In Second Temple theology, which Jesus occupied and addressed, “paradise” denoted the abode of the righteous after death (hadēs), as distinguished from the final state. Paradise is where the righteous enjoy conscious communion with Christ in the presence of God, awaiting the resurrection of the body and the final consummation.

We do know "today you will be with me in Paradise," and similar statements.

And what is it that we know from this, exactly? Whatever your answer, it should take seriously the statement Jesus made to Mary Magdalene: “I have not yet ascended to my Father.” Need I remind you that this was Sunday morning? That is, two days later.

Therefore, the paradise which the thief entered “today” must refer to the intermediate state, not the eternal reward that awaits believers, which is after the resurrection. Believers who die are with Christ immediately in paradise, the blessed intermediate state of the righteous dead—awaiting the resurrection of the body and the renewal of all things.

I can already hear it: “All of this is temporal.” It is. So are we. So are God’s acts in history.

“God’s point of view is different.” True—and irrelevant, for we don’t have or even know his point of view.

The other thread on ECT vs. Annihilationism—in which I was rather excoriated for proposing that neither ECT nor Annihilationism quite addresses the state of hell and its occupants, …

“Excoriated” implies you were harshly censured or treated with unusual severity. In which thread did that happen?

Or did you mean your post was sharply criticized for being unresponsive to the main exegetical dispute? Because “excoriated” implies something worse than “criticized.”

We don't know what Christ suffered—we only know something about it. Words and concepts.

Are you saying “we don’t know” existentially or in ourselves what he suffered? True—but also trivial. We may not know his sufferings as he knew them in the immediacy of his own experience, but we do know them truly, covenantally, and savingly through the inscripturated revelation God has given—revelation that happens to come in “words and concepts.” Let’s not despise or undercut revelation itself, as though it were somehow a thin or inferior medium. God binds us to what he has revealed; it is ours to know truly. As I have said before elsewhere, we can know something truly without knowing it comprehensively (e.g., the Trinity).

If I am right about that subject, then it also fits this one. It's not how long but what Christ did “in the grave.”

Nothing, strictly speaking, except remain dead. The grave was the place of his burial, not a theater in which he performed further redemptive action.

There is a more dramatic tradition, found in some patristic strands, known as the “harrowing of hell.” It speaks of Christ descending to hell (hadēs) in triumph, proclaiming victory and releasing Old Testament saints. That model has had a long history, but confessional Reformed theology has generally been cautious about building much on it.
 
No statement in Scripture, regardless of genre is suspect. So, I take it that is not what you meant. But a parable is a story, so what did you mean by "story".
Generally speaking, the stories Jesus told have been divided into the two categories, which generally are treated differently. Some people suppose that if it is not a parable, it is true, and therefore, in this case, there is a large chasm between heaven and hell, and there were the two people—a rich man who acted like he was somebody, and a poor man named Lazarus.

OBJECTIVES »
1 > In the theological discussion, restate the paragraph beginning "There is a more dramatic tradition" more concisely, retaining its main facts.
2 > Set down a verbatim portion of the theological discussion, beginning at the words "I can already" and stopping after the words "it. Words and concepts.".
The material comes from a separate, unrelated source.

MATERIAL »
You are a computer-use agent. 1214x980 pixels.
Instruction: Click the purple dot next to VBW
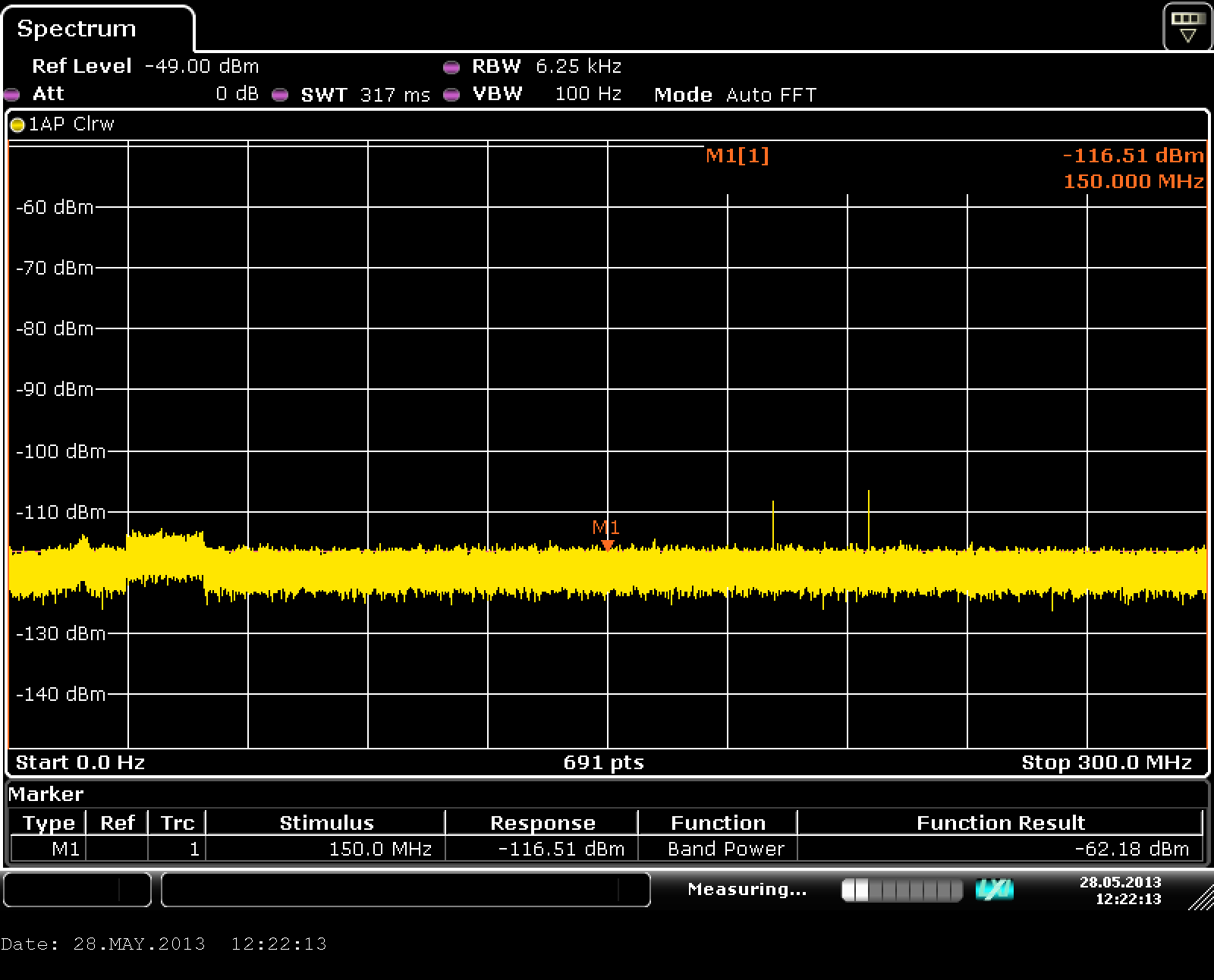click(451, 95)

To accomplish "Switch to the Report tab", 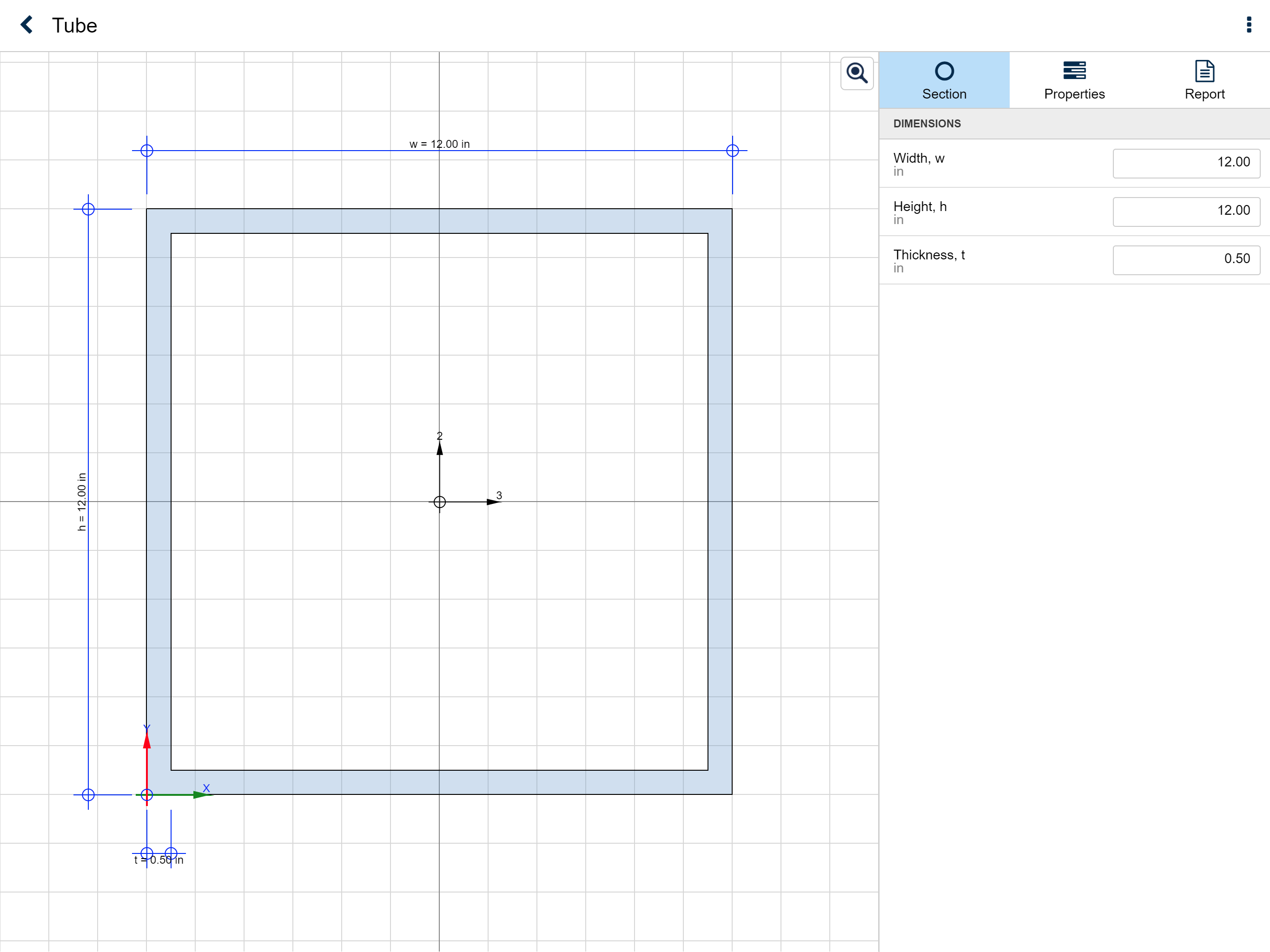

RESPONSES BY TASK »
1 > Some patristic strands hold a tradition called the "harrowing of hell," in which Christ descends to hell (hadēs) in triumph, proclaims victory, and releases Old Testament saints. The model is long-standing, but confessional Reformed theology has generally been cautious about relying heavily on it.

2 >
I can already hear it: “All of this is temporal.” It is. So are we. So are God’s acts in history.

“God’s point of view is different.” True—and irrelevant, for we don’t have or even know his point of view.

The other thread on ECT vs. Annihilationism—in which I was rather excoriated for proposing that neither ECT nor Annihilationism quite addresses the state of hell and its occupants, …

“Excoriated” implies you were harshly censured or treated with unusual severity. In which thread did that happen?

Or did you mean your post was sharply criticized for being unresponsive to the main exegetical dispute? Because “excoriated” implies something worse than “criticized.”

We don't know what Christ suffered—we only know something about it. Words and concepts.